La gripe española, llamada algunas
veces la "dama española", recibió este nombre equivocado
debido, en parte, a la censura de guerra. Tanto las fuerzas aliadas
como las del Comando Central habían sufrido grandes pérdidas por
causa de la gripe española, pero las partes en guerra restringían
la información para que no llegara al enemigo, ya que podría
utilizarla con provecho. Sin embargo, los periódicos españoles, que
no estaban censurados, hablaban abiertamente de los millones de
españoles que habían muerto durante los meses de mayo y junio de
1918 a causa de la gripe, y esta información llegó a todos los
periódicos del mundo. España, ofendida por el poco halagador
epíteto, acusó a Francia, diciendo que la enfermedad había venido
de sus campos de batalla y había volado sobre los Pirineos, llevada
por el viento. El nombre erróneo perduró hasta nuestros días.
Desde los campos de batalla de Europa,
la epidemia evolucionó rápidamente hasta convertirse en pandemia;
la enfermedad se propagó por el norte hasta Noruega, por el este
hacia China, por el sudeste hasta la India y, por el sur, hasta Nueva
Zelanda. Ni siquiera los habitantes de las islas permanecían
inmunes. De polizón en buques y en portaaviones de la Marina, en
navíos de la marina mercante y en trenes, el virus viajó hasta los
rincones más alejados. En el verano de 1918, ya había asolado al
Caribe, Filipinas y Hawai. La epidemia hizo estragos en Puerto Rico
pero, asombrosamente, apenas tocó la zona del Canal de Panamá, la
encrucijada del mundo en esa época. Se culpa al vapor "Harold
Walker" de haber llevado la gripe a Tampico, México. En apenas
cuatro meses, el virus había dado la vuelta al mundo y regresado a
las playas de Estados Unidos.
La segunda y la tercera olas de la
gripe española arremetieron contra Estados Unidos en los meses de
invierno de 1918. En esta oportunidad, los civiles no permanecieron a
salvo.
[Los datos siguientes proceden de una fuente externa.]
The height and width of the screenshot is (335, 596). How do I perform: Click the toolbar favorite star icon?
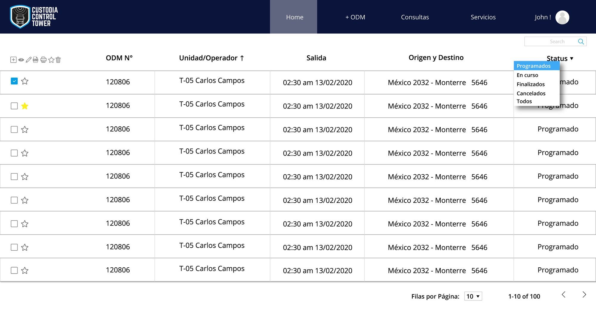pos(51,60)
Los pueblos indígenas del país, especialmente las tribus de
Alaska, sufrieron enormemente. La gripe acabó con los habitantes de
algunos pueblos de Alaska, mientras que otros perdieron la mayor
parte de su población adulta. A los habitantes de las grandes
ciudades también les fue mal. La ciudad de Nueva York enterró a
33.000 víctimas. Filadelfia perdió casi 13.000 personas en cuestión
de semanas. En muchas ciudades, abrumadas por el número de
cadáveres, se agotaron los ataúdes y algunos tuvieron que convertir
los tranvías en coches fúnebres para satisfacer la demanda.
Crosby describe hasta qué punto
estaban sobrecargadas de trabajo las empresas funerarias:
En algunos casos, los muertos se
dejaban en la casa durante varios días. Las funerarias privadas
estaban abrumadas, y algunas se aprovechaban de la situación
subiendo los precios hasta un 600%. Se presentaron quejas de que los
empleados de los cementerios cobraban 15 dólares por los entierros y
hacían que los familiares mismos cavaran las tumbas para sus
muertos.
La vida quedó en suspenso. En Boston,
el gobierno cerró las escuelas públicas, los bares y otros espacios
públicos. Los policías de Chicago tenían órdenes de detener a
todo aquél que estornudara o tosiera en público.